#### [Belge metni]
İlk olarak 9 Kasım 2016'da, toplamda 27 kez gözaltın alındığını anlatan Gülmen, "İnsanlar bizim terörist olmadığımızı biliyorlar. Yüksel direnişimiz AKP'nin KHK'larının meşruluğunu yitirmesine neden oldu. Haksız yere işten atılan insanlar buna yükse sesle itiraz edemiyorlardı. Biz bunu başardık. Eylemin 74'üncü gününde tekrar gözaltına alındık. Dosyalar birleştirildi. Terör örgütü üyesi diye tutuklandık. Açlık grevimizi örgüte mal etmek cehalettir. Bizi açlık grevine zorlayan taleplerimizdir" şeklinde konuştu.

'AÇLIK GREVİ DÜNYA ÇAPINDA DUYULDU'

Verilen aranın ardından duruşma yeniden görülmeye başlandı. İfade veremeye devam eden Nuriye Gülmen, " Saldırılar halka karşı ne kadar yoğun olursa, siz de o kadar açlık grevi göreceksiniz. Bizim açlık grevi Dünya çapında görüldü. Faşizmin arttığı oranda halk açlık grevi yapmaya devam edecektir" dedi.

İfadesine devam eden Nuriye Gülmen'in avukatı Ömer Faruk Eminağaoğlu söz alarak müvekkilinin savunma yapmadığını, beyanda bulunduğunu söyledi. Eminağaoğlu, Gülmen'in sözlerinin tutanağa savunma olarak geçmemesini istedi.

'BİR BUÇUK AYDIR BURADAYIM GÜNEŞİ GÖRMEDİM'

Hapishaneye geri dönmek için dilekçe verdiğini belirten Gülmen "Hapishane hastanesinde ya da Numune'de tecrit altındaydım. Hayati tehlikesi var, refakatçisiz yapamaz diye doktor raporu olduğu halde beni 18 gün tek başıma bıraktılar. Hapishanede tutsaklar ile dayanışma var, havalandırma var. Oraya çıkıp vücudumun ihtiyacı olan güneşi alabiliyordum. Bir buçuk aydır buradayım güneşi görmedim" dedi.

'ZORLA MÜDAHALEYE ZEMİN HAZIRLADILAR'

Gülmen ifadesine şöyle devam etti; "Tedavi edilecek bir hastalığım yok ama hastanede kalıyorum. Tabi ki tahliye edilmek istiyorum ama ben tutsak düşen bir direnişçiyim. Kalacaksam da hapishanede kalmak istiyorum. Bir gece hapishane müdürü geldi beni hastaneye götüreceğiz dediler. Zorla çarşaflardan tutarak, hastanede 3. derece yoğun bakım ünitesine koydular. Zorla müdahaleye zemin hazırladılar"

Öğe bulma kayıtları

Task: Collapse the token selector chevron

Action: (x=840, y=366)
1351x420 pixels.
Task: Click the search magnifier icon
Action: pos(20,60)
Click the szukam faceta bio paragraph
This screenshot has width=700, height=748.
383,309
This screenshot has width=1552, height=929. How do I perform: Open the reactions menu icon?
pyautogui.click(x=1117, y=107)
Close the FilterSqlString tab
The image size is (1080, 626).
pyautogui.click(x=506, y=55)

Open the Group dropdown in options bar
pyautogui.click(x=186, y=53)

#### [Yapılacaklar]
[1] Nuriye Gülmen'in duruşmasını anlatan metindeki "Hapishanede tutsaklar ile dayanışma var, havalandırma var." cümlesini İngilizceye çevirin.
[2] Nuriye Gülmen'in duruşmasını anlatan metne göre şu soruları yanıtlayın:
(a) Gülmen ilk kez hangi tarihte gözaltına alındığını söylüyor?
(b) Gülmen'in avukatının adı nedir?
(c) Gülmen, doktor raporuna rağmen kaç gün tek başına bırakıldığını belirtiyor?
[3] Nuriye Gülmen'in duruşmasını anlatan metni son cümlesinden sonra sürdürün.
Bu öğelere işi yapmak için ihtiyaç yok.

#### [Görev yanıtları]
[1] In prison there is solidarity among the prisoners, and there is an exercise yard.

[2]
(a) 9 Kasım 2016
(b) Ömer Faruk Eminağaoğlu
(c) 18 gün

[3]
‘PERDE ARKASINDAN BENİ GÖZETLİYORLARDI’

Yoğun bakım ünitesine kaldırıldığında bu bölümün yalnızca perde ile kapatıldığını söyleyen Gülmen,"Sürekli perde arkasından beni gözetliyorlardı. Duyabiliyordum, ‘Komutanım kalktı bu’ diye söz ediyorlardı. Aynı perdenin arkasında poşet geçirilmiş bir sandalyede tuvaletimi yapmamı istediler” ifadelerini kullandı.

'KAÇMA ŞÜPHEM YOK'

Kaçma şüphesinin olmadığını söyleyen Nuriye Gülmen, "Şuradan iki adım tuvalete gidebiliyorum sadece. Ne diyerek beni hâlâ burada tutacaksınız. Semih'i basından takip ettiğim kadarıyla tahliye sonrasında çok daha iyi görünüyor. Çünkü sevdiklerinin yanında" dedi.

'BENİ TAHLİYE ETMENİZİ İSTİYORUM'

İfadesine devam eden Gülmen,"Tarih direnenleri, bizi yazacak. Ancak sizi de yazacak. Kimse ölmek istemez, biz ölmek için açlık grevi yapmıyoruz. Ancak karşımızda bizi ısrarla öldürmek isteyenler var. Bu olmak zorunda değil. Beni tahliye etmenizi istiyorum" sözlerinin ardından avukatlarına ve ailesine selam göndererek beyanını bitirdi.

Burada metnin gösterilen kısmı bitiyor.